On remand, the Commissioner, through the Appeals Council, will refer Plaintiffs case to an Administrative Law Judge ("ALJ)" to further evaluate her claim, with instructions to
(i) further consider Plaintiffs mental impairments using the special review technique and corresponding mental limitations in her residual functional capacity (RFC);
(ii) obtain supplemental vocational expert evidence to determine if there are other jobs that Plaintiff can perform at step five; and
(iii) reconcile any and all inconsistencies with the Dictionary of Occupational Titles.

(Def.'s Br. at 2.) Plaintiff reasonably contends that further consideration of Plaintiff s mental impairments may alter her RFC and would require a hearing, and that further testimony from a Vocational Expert would also require a hearing to allow Plaintiff the opportunity for cross-examination. See, e.g., Townley v. Heckler, 748 F.2d 109. 114 (2d Cir. 1984). Defendant fails to explain how the re-examination she proposes can be fairly and efficiently conducted without a hearing, or how her proposal is consistent with the statutory language or regulatory guidance.

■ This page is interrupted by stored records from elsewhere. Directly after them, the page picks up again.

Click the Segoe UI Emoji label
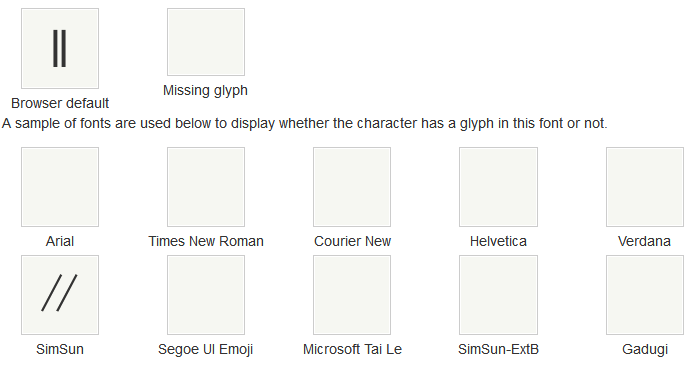Screen dimensions: 695x368 pyautogui.click(x=205, y=350)
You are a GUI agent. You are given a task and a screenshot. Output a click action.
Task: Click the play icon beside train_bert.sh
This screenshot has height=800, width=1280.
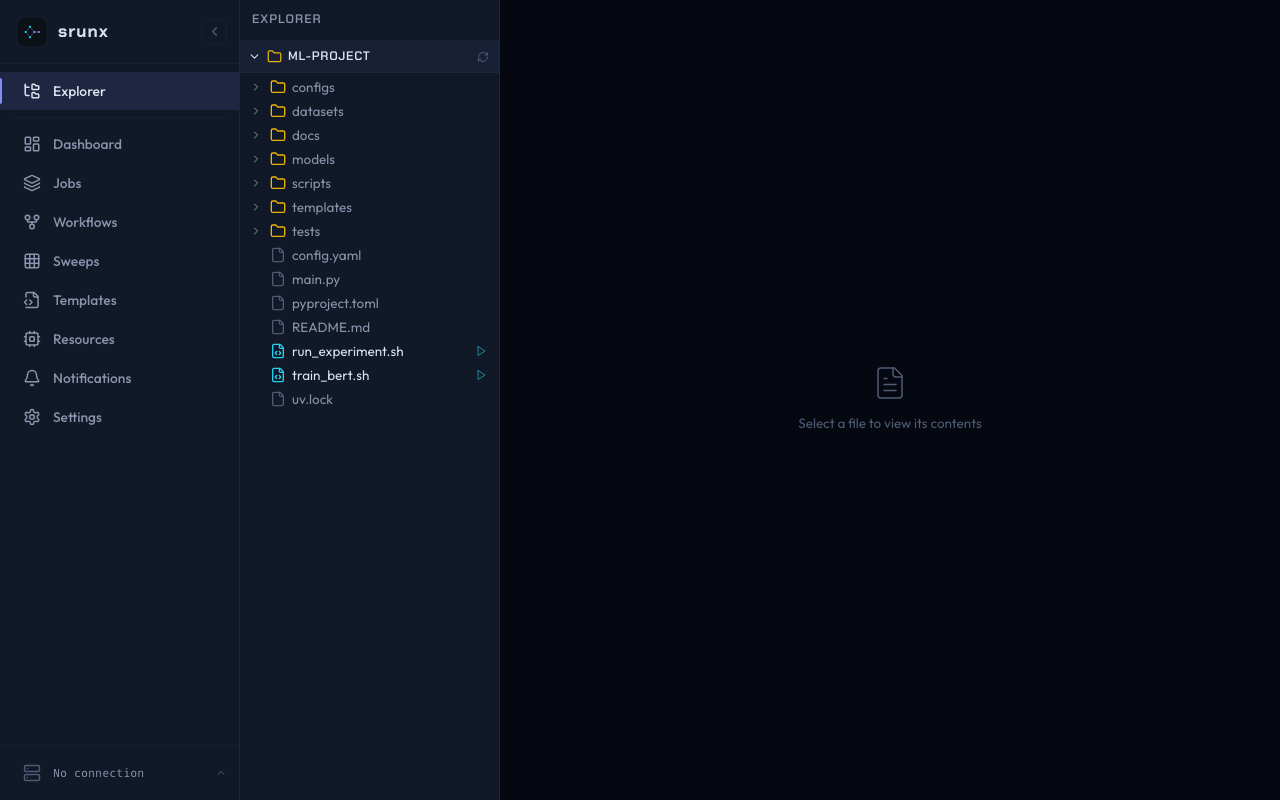point(481,375)
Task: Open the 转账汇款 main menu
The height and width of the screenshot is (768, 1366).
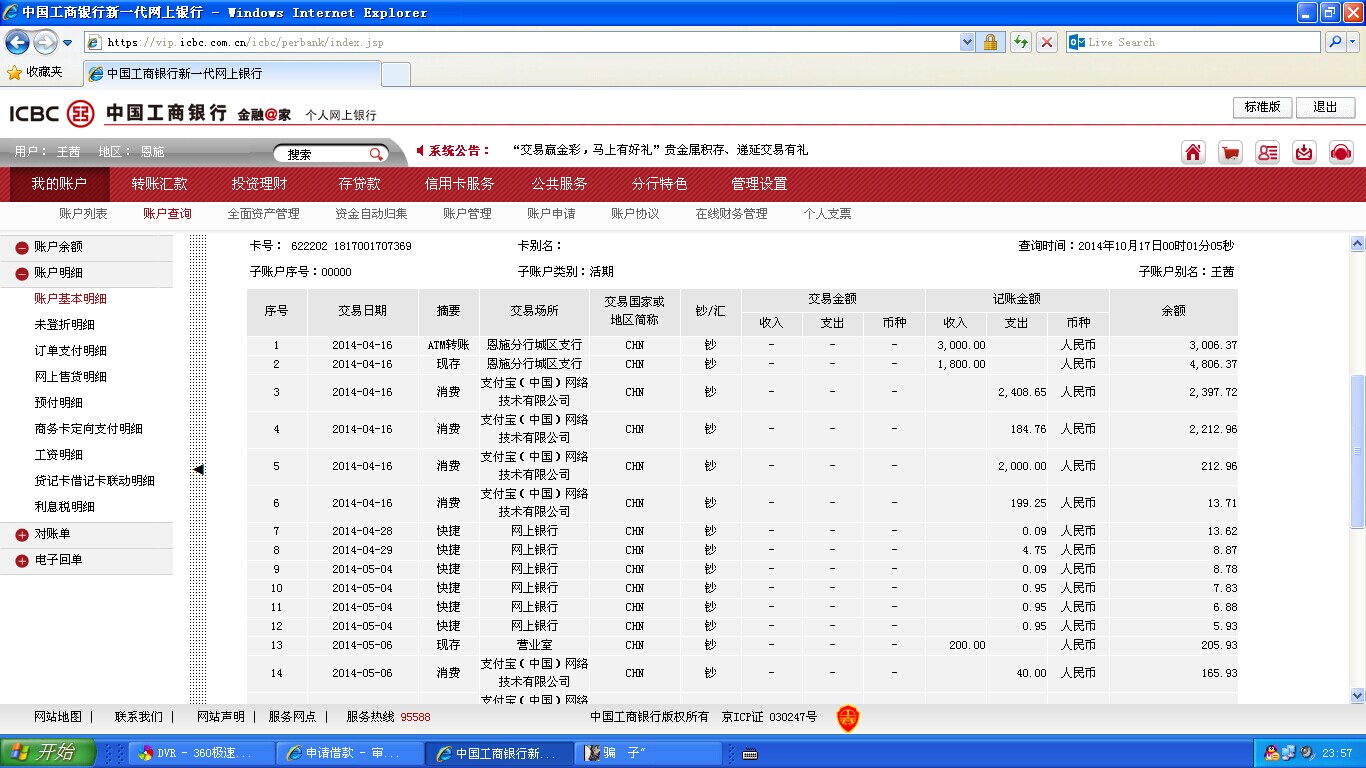Action: tap(159, 184)
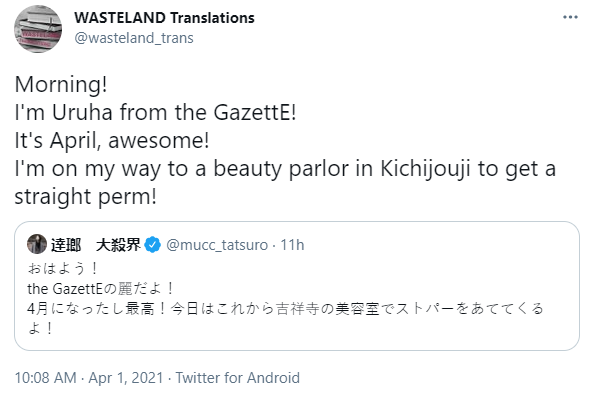Open the quoted tweet via おはよう！ line
This screenshot has width=593, height=397.
coord(63,268)
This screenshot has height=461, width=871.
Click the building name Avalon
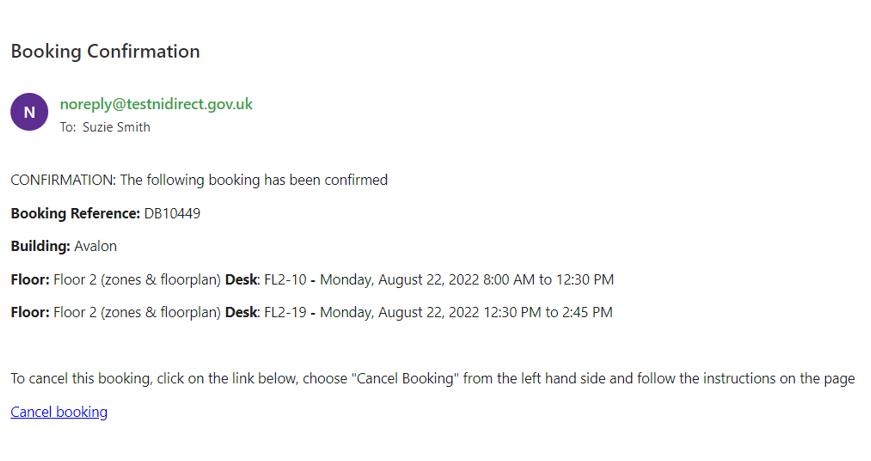click(x=96, y=246)
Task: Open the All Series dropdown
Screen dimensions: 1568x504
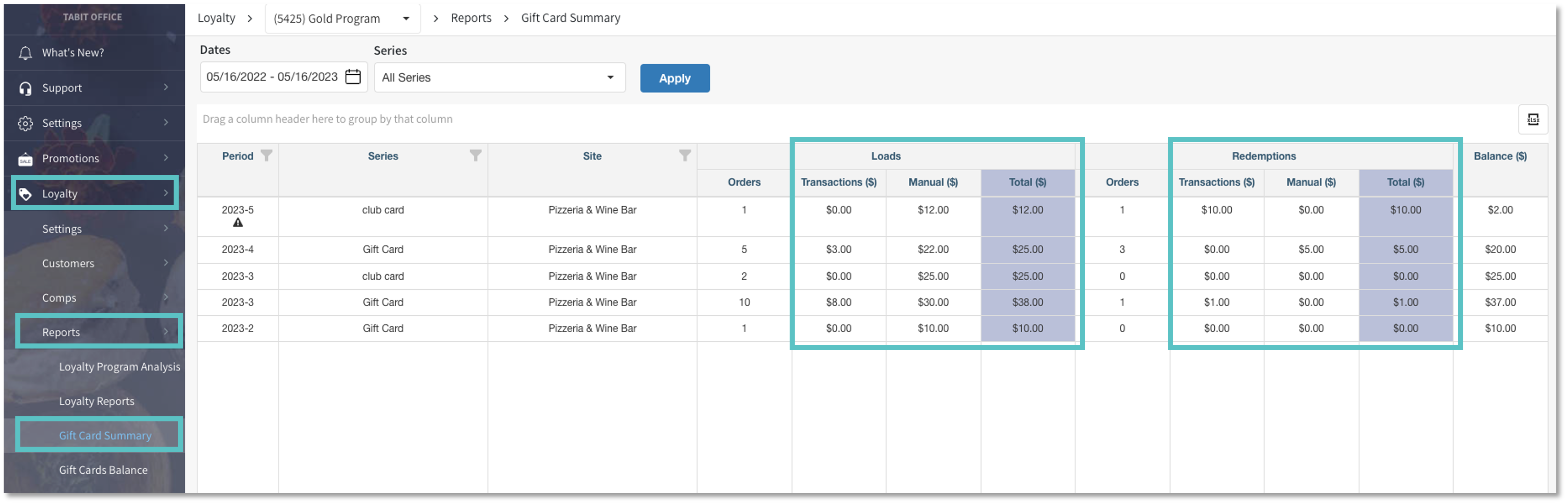Action: [500, 77]
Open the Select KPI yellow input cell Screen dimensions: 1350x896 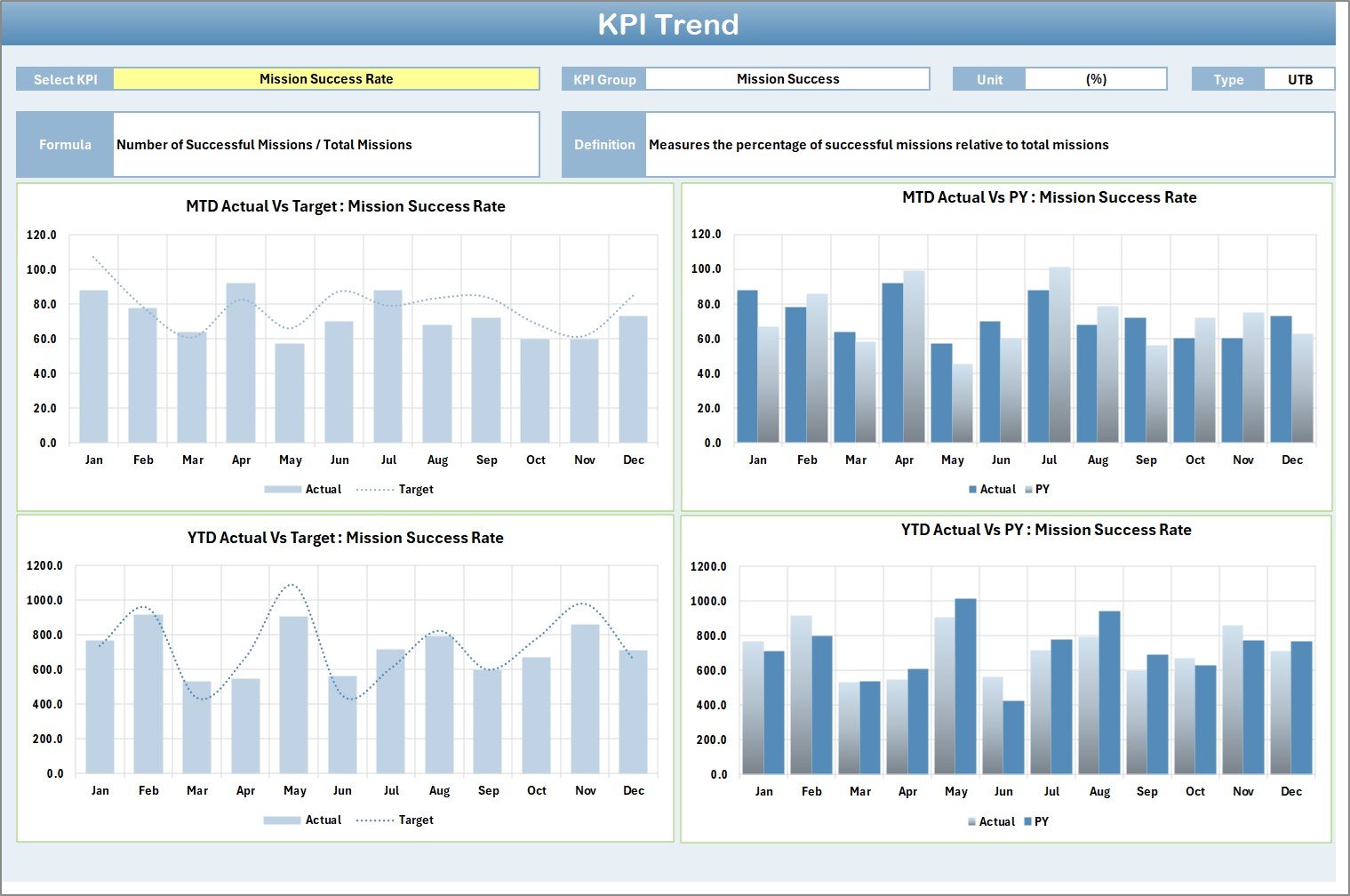pos(326,78)
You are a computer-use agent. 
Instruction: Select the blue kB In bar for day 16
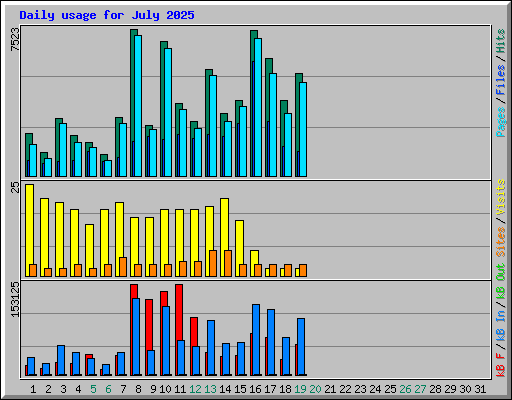coord(256,340)
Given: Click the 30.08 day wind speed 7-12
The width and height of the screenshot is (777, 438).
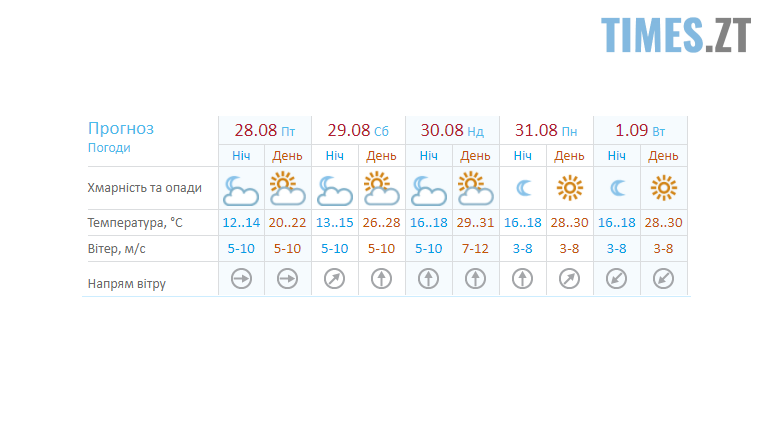Looking at the screenshot, I should 476,248.
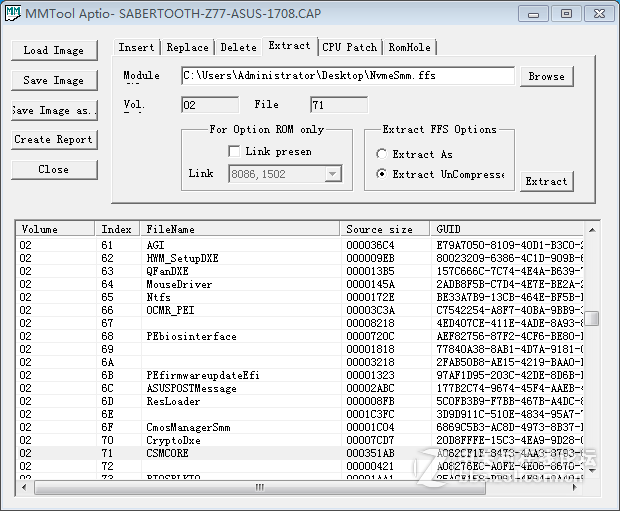Switch to the Insert tab
This screenshot has height=511, width=620.
[x=136, y=47]
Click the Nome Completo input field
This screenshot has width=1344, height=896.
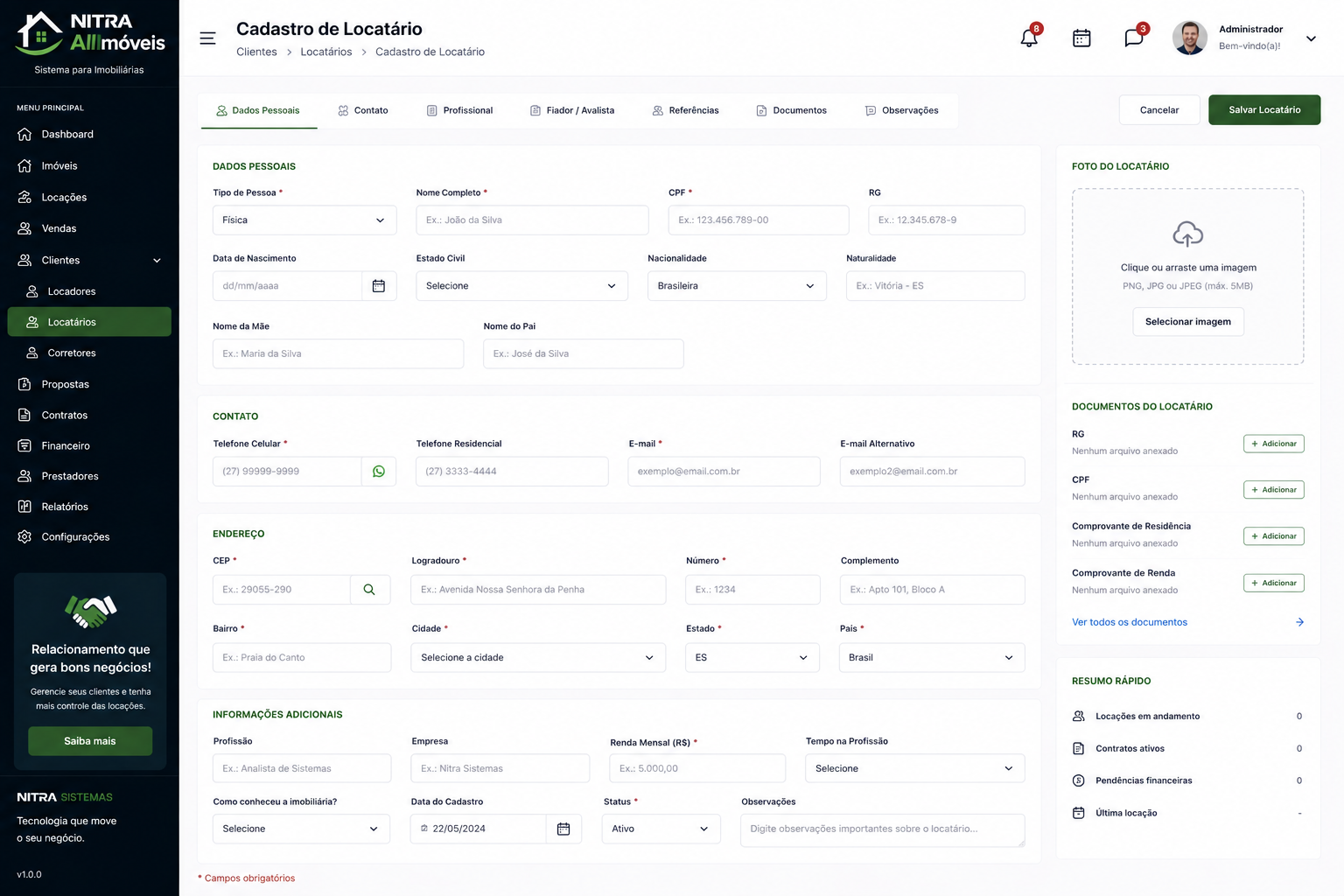532,220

         Therefore, the undersigned recommends that this case be remanded to the Commissioner for a rehearing pursuant to sentence four of 42 U.S.C. § 405(g). The prior determination should be vacated, and on remand, the record must be fully developed and the findings must be fully explained, including with respect to the specific issues noted in Defendant's Motion to Remand.[1]

         IT IS THEREFORE RECOMMENDED that Defendant's Motion to Remand [Doc. #16] be GRANTED as set out herein, that the Commissioner's decision finding no disability be REVERSED, and that the matter be REMANDED to the Commissioner under sentence four of 42 U.S.C. § 405(g) for rehearing consistent with this Recommendation. Plaintiffs Motion for Judgment Reversing the Commissioner [Doc. #12] should be DENIED as moot.